What is expected -> Below are some records. Write out the line that contains "Instruction: Select the Today row label" and all lines after it, exactly, but not the pictures.

Extracted records ->
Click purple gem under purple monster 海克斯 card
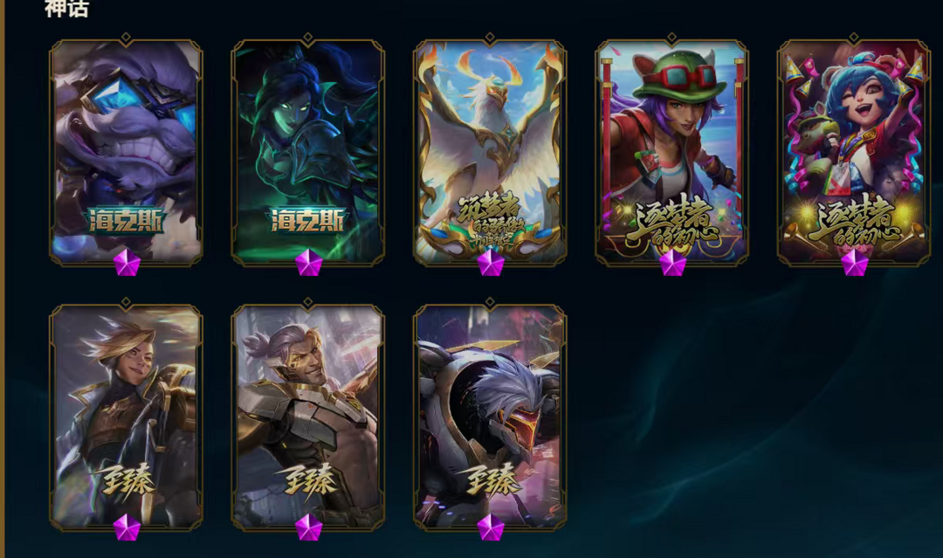The height and width of the screenshot is (558, 943). coord(127,264)
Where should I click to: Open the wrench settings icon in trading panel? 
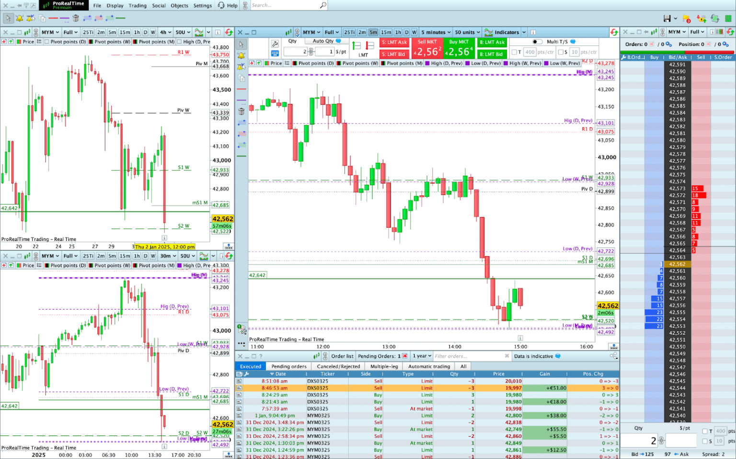tap(275, 43)
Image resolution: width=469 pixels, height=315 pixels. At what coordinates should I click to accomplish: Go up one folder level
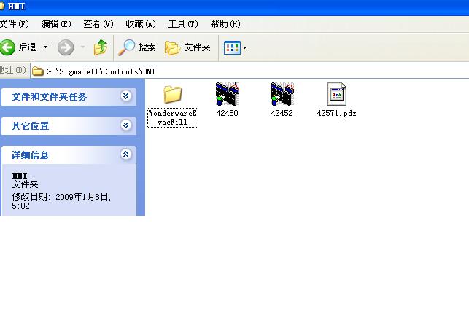pos(101,47)
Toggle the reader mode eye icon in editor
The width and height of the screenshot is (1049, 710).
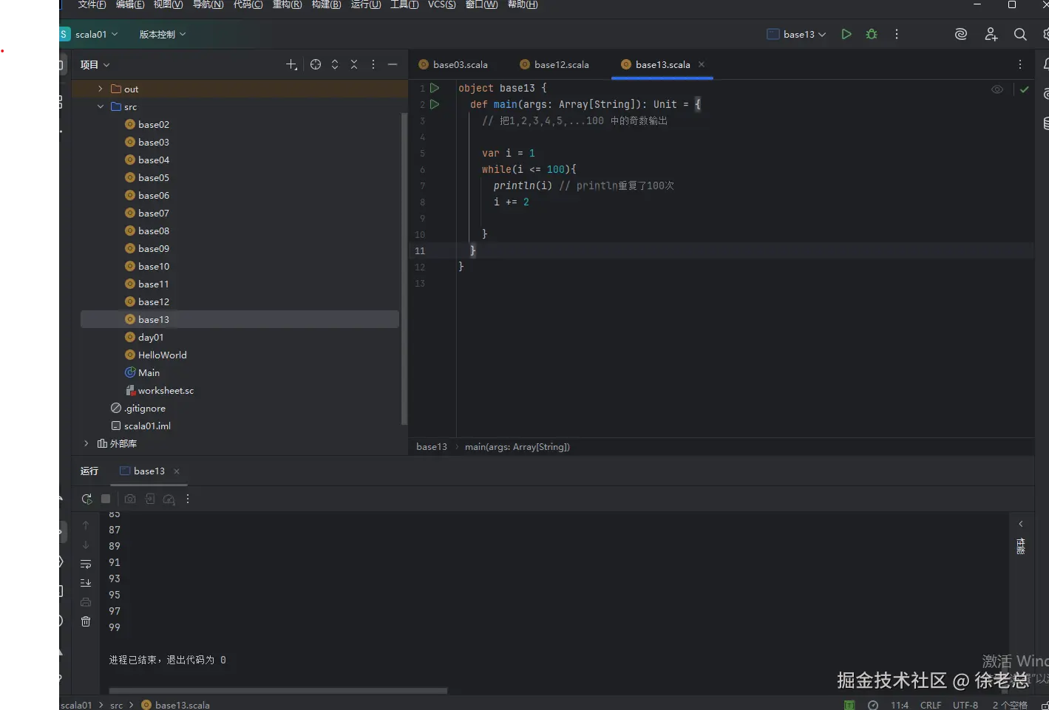pos(997,89)
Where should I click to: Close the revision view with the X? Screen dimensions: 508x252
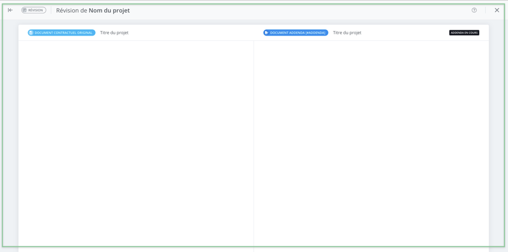497,10
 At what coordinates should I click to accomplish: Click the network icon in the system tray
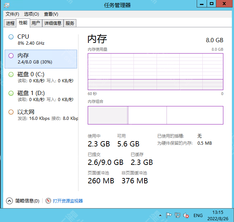click(x=178, y=215)
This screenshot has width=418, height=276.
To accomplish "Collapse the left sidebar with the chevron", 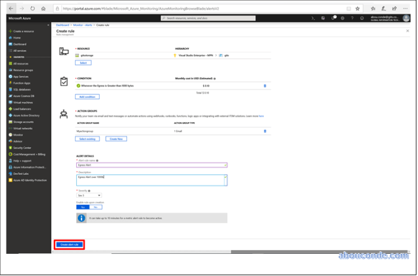I will point(48,26).
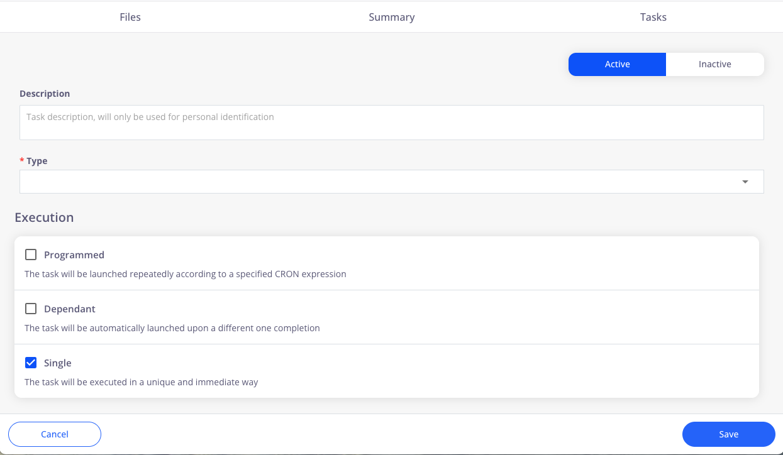Switch to the Summary tab
783x455 pixels.
point(391,17)
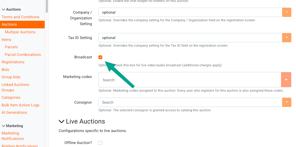The width and height of the screenshot is (296, 147).
Task: Select the highlighted Auctions sidebar item
Action: [22, 24]
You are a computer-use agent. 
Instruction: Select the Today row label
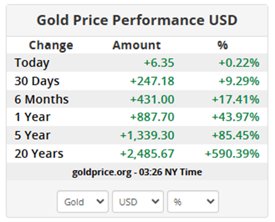(x=32, y=63)
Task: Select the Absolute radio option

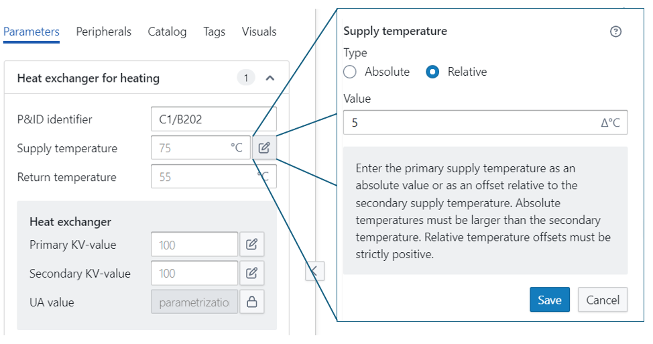Action: (350, 72)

Answer to this task ->
Instruction: Select the Today row label
(x=32, y=63)
Task: Select the Absolute radio option

Action: (350, 72)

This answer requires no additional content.